Dataset extract section start

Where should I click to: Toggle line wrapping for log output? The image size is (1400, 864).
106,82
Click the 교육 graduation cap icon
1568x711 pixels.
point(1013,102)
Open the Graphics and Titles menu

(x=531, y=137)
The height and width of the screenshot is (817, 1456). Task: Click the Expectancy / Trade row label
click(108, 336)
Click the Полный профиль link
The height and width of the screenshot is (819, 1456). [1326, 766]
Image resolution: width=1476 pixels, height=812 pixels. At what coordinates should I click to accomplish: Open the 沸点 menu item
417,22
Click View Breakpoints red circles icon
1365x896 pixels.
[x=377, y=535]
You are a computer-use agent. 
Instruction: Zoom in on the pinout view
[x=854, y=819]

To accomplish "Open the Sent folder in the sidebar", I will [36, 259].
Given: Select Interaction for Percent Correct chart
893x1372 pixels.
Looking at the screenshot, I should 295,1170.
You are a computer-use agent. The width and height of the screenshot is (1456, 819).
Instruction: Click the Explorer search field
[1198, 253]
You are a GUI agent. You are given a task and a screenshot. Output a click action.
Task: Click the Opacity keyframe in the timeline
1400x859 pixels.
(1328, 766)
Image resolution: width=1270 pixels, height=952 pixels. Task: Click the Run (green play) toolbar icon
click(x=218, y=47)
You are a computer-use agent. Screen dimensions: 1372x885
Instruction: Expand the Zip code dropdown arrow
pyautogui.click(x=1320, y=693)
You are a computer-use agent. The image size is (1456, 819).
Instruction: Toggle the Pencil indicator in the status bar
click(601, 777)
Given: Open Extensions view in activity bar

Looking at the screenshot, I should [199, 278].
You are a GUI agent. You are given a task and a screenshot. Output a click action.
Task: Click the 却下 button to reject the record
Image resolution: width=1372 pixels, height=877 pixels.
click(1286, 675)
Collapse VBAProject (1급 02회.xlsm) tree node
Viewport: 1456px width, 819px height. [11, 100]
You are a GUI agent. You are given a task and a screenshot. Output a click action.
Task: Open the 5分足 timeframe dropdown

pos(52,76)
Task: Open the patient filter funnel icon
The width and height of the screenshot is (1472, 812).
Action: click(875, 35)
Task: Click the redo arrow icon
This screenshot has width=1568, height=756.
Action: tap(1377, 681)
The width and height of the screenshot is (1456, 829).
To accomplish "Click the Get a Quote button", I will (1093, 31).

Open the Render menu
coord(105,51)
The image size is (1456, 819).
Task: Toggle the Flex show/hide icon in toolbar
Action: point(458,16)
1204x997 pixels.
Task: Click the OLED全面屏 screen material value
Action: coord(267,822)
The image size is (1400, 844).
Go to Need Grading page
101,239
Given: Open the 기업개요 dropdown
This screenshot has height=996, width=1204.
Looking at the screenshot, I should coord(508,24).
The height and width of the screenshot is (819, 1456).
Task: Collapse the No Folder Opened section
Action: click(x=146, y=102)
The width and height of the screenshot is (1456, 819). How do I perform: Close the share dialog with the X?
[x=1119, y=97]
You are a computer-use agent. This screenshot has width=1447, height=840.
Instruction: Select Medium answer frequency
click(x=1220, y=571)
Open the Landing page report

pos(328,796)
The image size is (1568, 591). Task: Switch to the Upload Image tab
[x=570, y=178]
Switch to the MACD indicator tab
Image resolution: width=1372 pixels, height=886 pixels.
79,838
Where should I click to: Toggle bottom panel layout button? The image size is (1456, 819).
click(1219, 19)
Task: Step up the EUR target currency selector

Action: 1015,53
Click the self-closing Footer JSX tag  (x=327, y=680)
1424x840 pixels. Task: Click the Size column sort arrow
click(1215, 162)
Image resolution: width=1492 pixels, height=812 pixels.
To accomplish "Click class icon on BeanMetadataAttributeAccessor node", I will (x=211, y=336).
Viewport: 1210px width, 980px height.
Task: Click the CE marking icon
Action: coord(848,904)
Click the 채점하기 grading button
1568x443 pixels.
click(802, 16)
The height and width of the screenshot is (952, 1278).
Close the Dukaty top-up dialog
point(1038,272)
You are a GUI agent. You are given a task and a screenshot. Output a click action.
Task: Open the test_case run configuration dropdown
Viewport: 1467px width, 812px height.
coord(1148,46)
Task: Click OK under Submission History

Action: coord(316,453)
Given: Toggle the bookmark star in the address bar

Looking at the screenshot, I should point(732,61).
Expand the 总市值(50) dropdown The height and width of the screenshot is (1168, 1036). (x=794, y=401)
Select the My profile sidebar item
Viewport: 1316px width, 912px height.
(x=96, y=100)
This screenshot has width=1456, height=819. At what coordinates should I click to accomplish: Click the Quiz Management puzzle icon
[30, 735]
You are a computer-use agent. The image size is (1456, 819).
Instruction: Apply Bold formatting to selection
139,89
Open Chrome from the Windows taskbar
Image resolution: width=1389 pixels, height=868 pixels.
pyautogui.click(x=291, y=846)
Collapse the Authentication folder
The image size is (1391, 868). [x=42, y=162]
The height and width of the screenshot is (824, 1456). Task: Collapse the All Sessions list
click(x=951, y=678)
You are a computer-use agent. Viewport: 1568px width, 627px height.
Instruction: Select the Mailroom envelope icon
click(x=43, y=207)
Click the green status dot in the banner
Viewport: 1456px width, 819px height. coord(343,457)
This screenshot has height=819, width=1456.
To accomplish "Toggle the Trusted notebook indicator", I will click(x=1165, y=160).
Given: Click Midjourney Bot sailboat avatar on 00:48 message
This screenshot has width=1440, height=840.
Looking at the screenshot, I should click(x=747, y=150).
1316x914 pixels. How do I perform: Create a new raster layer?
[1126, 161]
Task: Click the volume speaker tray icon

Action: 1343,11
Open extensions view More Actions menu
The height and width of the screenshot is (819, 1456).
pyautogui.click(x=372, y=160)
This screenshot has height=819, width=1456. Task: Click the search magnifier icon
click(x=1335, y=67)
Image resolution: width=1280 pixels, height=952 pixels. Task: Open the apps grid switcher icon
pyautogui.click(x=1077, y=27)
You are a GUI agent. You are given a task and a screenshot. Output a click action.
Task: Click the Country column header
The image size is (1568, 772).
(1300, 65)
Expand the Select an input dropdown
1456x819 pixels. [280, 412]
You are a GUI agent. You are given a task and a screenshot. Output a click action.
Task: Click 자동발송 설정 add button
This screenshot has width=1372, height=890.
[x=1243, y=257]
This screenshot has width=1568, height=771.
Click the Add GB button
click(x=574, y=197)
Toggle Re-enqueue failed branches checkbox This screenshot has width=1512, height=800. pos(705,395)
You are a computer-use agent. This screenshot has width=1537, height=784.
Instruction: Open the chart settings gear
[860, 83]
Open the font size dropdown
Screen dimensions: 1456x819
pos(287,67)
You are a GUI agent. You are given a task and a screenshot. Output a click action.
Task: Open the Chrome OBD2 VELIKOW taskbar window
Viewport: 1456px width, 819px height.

Dataset extract section end

**Task details:** Which lines of the records above contain the word "taskbar"? Show each of them.

**Answer to this exercise:**
Open Chrome from the Windows taskbar
Task: Open the Chrome OBD2 VELIKOW taskbar window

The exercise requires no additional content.